A bombed civilian population should be terrifying, but the scenario is played out for laughs instead.

Even worse for Teva, Tuttle takes the advice of Elia Kane (Katy M. O’Brian), who need only give him an easy way out to avoid intervention by reminding him that Nevarro won’t sign the charter that would make the planet the new responsibility of the republic. Meadows does a great job bringing a bit of humor to his despair at Teva, particularly his slightly smirking “uh-oh” as Kane strategically introduces that fact. That means Teva has to look elsewhere for help.

Peli Motto presented R5-D4’s experience in the Rebellion as a selling point for Din Djarin, but apparently it’s also a bit of a liability as the droid was willing to reveal its current whereabouts, no matter how secret it should be. The suspense over whether the Mandalorians will intervene feels forced, punctuated with over-the-top mumbling and swagger from Paz Vizsla (Jon Favreau), who obviously wanted to help Din after making enormous strides by saving Paz’s son in the last episode deserved goodwill. However, it’s hilarious that the Children of the Watch use the Armourer’s Hammer as a talking stick.

As big a menace as these pirates are supposed to be, it’s hard to take them seriously when Shard looks like Swamp Thing and the crew’s carouse on Nevarro seems cut straight from Pirates of the Caribbean while they stumble around drunk and harass the few people stay in town. When Din says he likes the 10-to-1 odds, his boast is pretty obviously justified. A bombed civilian population should be horrifying, but the scenario is played out for laughs instead, from the gaping Anzellans to the Kowakian ape lizards helpfully pointing the Mandalorians in the right direction.

This takes the tension out of the great battle that follows, in which the Mandalorians dominate the pirate forces on land and in the air. There’s a bit of the Season 2 episode “The Tragedy” in the escalating weapons used in ground combat, but “The Pirate” lacks the intense and overwhelming pressure that comes with having such a small group command a seemingly unlimited number repelled by stormtroopers.

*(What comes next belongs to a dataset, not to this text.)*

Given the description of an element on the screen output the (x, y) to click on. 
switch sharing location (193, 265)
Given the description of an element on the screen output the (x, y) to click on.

Shard keeps fighting, even when his Mr. Smee-esque ally points out how bad things look, adding further credence to the idea that he’s working for someone else and his failure would meet a worse fate than being blown up to become. It’s a pretty funny thing that he steers the ship with a console that resembles the rudder of a pirate ship. While most of the fight lacks drama, his ship’s sinking is beautifully animated, the percussion of Joseph Shirley’s score blending perfectly with the explosions. Music is always a highlight of The Mandalorian, and it’s used particularly well in this episode in the scene with the Armorer and Bo-Katan in Nevarro’s broken forge, haunting and building with the subtle chimes that resemble the spirit of hammers.

This is a victory round for the Mandalorians, as even the Armorer can brag about their smithing tools as weapons. It also represents the final piece Bo-Katan puts together to truly earn the loyalty of the Children of the Watch. After the doubts the Armorer expressed about Bo-Katan seeing the mythosaur in the last episode, it’s a bit odd how she seems to be taking the princess’ claim seriously now. Perhaps the proof that she is the predicted leader comes only from her tactics, giving the Mandalorians yet another major victory and the reward of a new home much less monster-infested.

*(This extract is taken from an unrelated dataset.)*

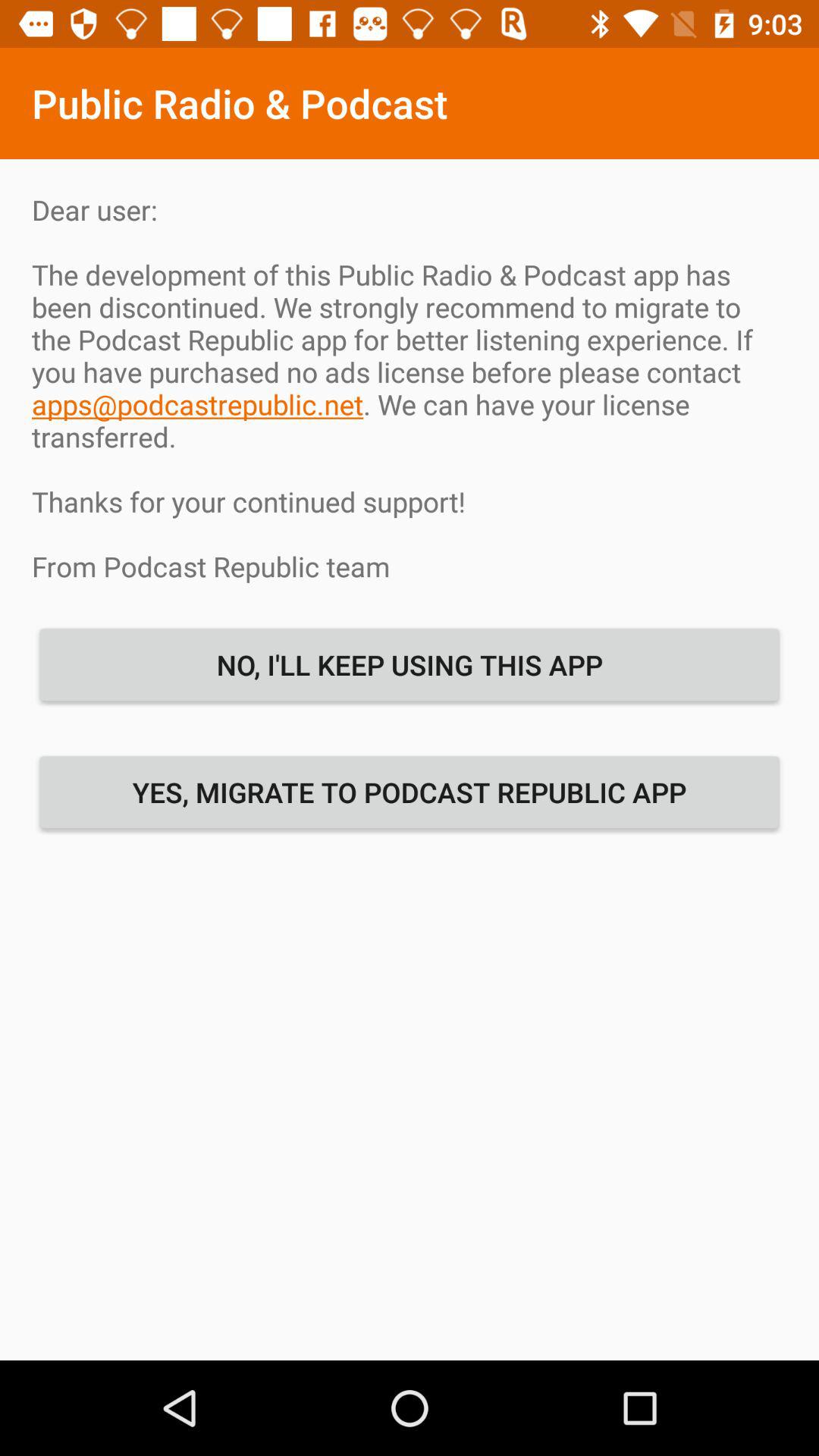
turn on dear user the icon (409, 388)
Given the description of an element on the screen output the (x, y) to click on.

But Bo-Katan’s quest to reunite the Mandalorians will hit a major snag given the revelation at the end of The Pirate about what happened to Moff Gideon. Was he kidnapped by Mandalorians who want him to answer for the Great Purge of Mandalore, or by those who would follow him for wielding the darksaber? Presumably his defeat would undermine his claim to relics, but the significant presence of Imperial remains around Mandalore may indicate that Gideon’s forces and a group of Mandalorians are now working together and have their own goals for the planet.